From: Eric Dumazet <eric.dumazet@gmail.com>
To: Sridhar Samudrala <sri@us.ibm.com>
Cc: David Miller <davem@davemloft.net>,
cl@linux-foundation.org, dlstevens@us.ibm.com,
netdev@vger.kernel.org, niv@linux.vnet.ibm.com,
mtk.manpages@gmail.com
Subject: Re: [PATCH net-next-2.6] ip: Report qdisc packet drops
Date: Wed, 02 Sep 2009 18:20:48 +0200 [thread overview]
Message-ID: <4A9E9B60.8010408@gmail.com> (raw)
In-Reply-To: <1251907915.6468.15.camel@w-sridhar.beaverton.ibm.com>
Sridhar Samudrala a écrit :
> On Wed, 2009-09-02 at 16:43 +0200, Eric Dumazet wrote:
>> David Miller a écrit :
>>> From: Eric Dumazet <eric.dumazet@gmail.com>
>>> Date: Mon, 31 Aug 2009 14:09:50 +0200
>>>
>>>> Re-reading again this stuff, I realized ip6_push_pending_frames()

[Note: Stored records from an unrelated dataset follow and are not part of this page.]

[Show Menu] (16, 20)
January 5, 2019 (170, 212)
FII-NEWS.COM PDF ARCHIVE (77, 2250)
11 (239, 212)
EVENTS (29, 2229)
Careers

>>>> was not updating IPSTATS_MIB_OUTDISCARDS, even if IP_RECVERR was set.
>>>>
>>>> May I suggest following path :
>>>>
>>>> 1) Correct ip6_push_pending_frames() to properly
>>>> account for dropped-by-qdisc frames when IP_RECVERR is set
>>> Your patch is applied to net-next-2.6, thanks!
>>>
>>>> 2) Submit a patch to account for qdisc-dropped frames in SNMP counters
>>>> but still return a OK to user application, to not break them ?
>>> Sounds good.
>>>
>>> I think if you sample random UDP applications, you will find that such
>>> errors will upset them terribly, make them log tons of crap to
>>> /var/log/messages et al., and consume tons of CPU.
>>>
>>> And in such cases silent ignoring of drops is entirely appropriate and
>>> optimal, which supports our current behavior.
>>>
>>> If we are to make such applications "more sophisticated" such
>>> converted apps can be indicated simply their use of IP_RECVERR.
>>>
>>> If you want to be notified of all asynchronous errors we can detect,
>>> you use this, end of story. It is the only way to handle this
>>> situation without breaking the world.
>>>
>>> As usual, Alexey Kuznetsov's analysis of this situation is timeless,
>>> accurate, and wise. And he understood all of this 10+ years ago.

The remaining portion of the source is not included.